Overview
Switches use SSLv3 and TLSv1.0, TLS v1.1, TLS v1.2 to provide secure web access.
Switches use SSL/TLS for all secure web transactions, and all references to SSL mean using one of these algorithms unless otherwise noted.
Switches use RSA public-key algorithms and Diffie-Hellman, and all references to a key mean keys generated using these algorithms unless otherwise noted.
SSL provides all the web functions but, unlike standard web access, SSL provides encrypted, authenticated transactions. The authentication type includes server certificate authentication with user password authentication.

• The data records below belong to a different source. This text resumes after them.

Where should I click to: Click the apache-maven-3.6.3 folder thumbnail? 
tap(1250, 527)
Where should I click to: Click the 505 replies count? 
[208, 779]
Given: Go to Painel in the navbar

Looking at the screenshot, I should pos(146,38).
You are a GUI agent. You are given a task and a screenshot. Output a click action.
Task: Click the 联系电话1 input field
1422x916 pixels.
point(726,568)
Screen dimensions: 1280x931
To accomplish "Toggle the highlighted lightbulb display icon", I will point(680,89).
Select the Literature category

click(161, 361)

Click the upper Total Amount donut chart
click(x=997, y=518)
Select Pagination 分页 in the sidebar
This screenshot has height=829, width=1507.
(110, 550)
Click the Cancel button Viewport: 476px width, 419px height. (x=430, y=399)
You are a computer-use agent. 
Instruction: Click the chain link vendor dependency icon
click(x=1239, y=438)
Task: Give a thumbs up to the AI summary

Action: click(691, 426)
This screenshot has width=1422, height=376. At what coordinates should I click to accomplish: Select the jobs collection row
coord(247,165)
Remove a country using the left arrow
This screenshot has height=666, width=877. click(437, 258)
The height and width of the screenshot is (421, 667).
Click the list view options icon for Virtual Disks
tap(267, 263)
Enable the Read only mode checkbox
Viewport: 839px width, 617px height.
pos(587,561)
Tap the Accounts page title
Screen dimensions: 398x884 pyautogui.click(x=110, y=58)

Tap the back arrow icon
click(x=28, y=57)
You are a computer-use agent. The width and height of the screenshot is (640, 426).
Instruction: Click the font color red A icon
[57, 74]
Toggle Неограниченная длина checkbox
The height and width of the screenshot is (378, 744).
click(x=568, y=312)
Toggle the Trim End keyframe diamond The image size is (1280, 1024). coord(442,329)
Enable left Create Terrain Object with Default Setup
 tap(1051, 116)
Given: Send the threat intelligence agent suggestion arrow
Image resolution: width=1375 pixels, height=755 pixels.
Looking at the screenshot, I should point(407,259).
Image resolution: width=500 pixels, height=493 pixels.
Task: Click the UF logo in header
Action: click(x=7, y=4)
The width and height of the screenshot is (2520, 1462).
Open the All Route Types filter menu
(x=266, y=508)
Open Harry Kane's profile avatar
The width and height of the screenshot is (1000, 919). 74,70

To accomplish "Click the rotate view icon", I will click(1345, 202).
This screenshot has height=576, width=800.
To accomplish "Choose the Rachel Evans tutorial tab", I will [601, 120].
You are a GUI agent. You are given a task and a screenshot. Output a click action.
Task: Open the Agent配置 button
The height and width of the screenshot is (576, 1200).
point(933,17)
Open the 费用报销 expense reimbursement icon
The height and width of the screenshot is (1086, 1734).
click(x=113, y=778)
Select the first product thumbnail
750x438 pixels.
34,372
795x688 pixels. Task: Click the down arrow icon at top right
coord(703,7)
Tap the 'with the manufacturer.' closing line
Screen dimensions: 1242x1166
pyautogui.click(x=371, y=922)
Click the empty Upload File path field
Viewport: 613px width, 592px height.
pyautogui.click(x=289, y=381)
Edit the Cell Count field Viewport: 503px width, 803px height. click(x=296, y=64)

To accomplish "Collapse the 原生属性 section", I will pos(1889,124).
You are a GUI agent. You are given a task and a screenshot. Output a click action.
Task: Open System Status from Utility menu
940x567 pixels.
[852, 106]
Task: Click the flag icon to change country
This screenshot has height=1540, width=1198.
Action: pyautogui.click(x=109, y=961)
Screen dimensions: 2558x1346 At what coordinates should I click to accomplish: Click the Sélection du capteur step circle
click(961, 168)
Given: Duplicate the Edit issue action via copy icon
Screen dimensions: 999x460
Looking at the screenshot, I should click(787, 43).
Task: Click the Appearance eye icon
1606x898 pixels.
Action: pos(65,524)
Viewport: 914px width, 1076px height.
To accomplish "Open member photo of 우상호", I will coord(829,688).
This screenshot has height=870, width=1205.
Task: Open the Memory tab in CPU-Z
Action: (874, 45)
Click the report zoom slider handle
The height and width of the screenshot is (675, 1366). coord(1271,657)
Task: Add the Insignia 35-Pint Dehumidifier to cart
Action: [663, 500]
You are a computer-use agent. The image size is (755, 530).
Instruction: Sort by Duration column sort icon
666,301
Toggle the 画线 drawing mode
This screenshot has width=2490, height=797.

The certificate key pair is not be confused with the SSH key. The certificate key and the SSH key are independent of each other.
NOTE: For the 5400zl and 8200zl switches, when the switch is in enhanced secure mode, the SSL server does not allow protocol versions lower than TLS 1.0. For more information, see Secure Mode (3800, 3810, 5400zl, and 8200zl Switches). | |
Server certificate authentication with user password authentication
This is a subset of full certificate authentication of the user and host, only available when the switch has SSL enabled. As in Switch/user authentication, the switch authenticates itself to SSL-enabled web browser, creating a secure SSL/TLS connection. Users on SSL browser then authenticate themselves to the switch - operator and manager levels - by providing passwords stored locally on the switch or on a TACACS+ or RADIUS server. However, the client does not use a certificate to authenticate itself to the switch.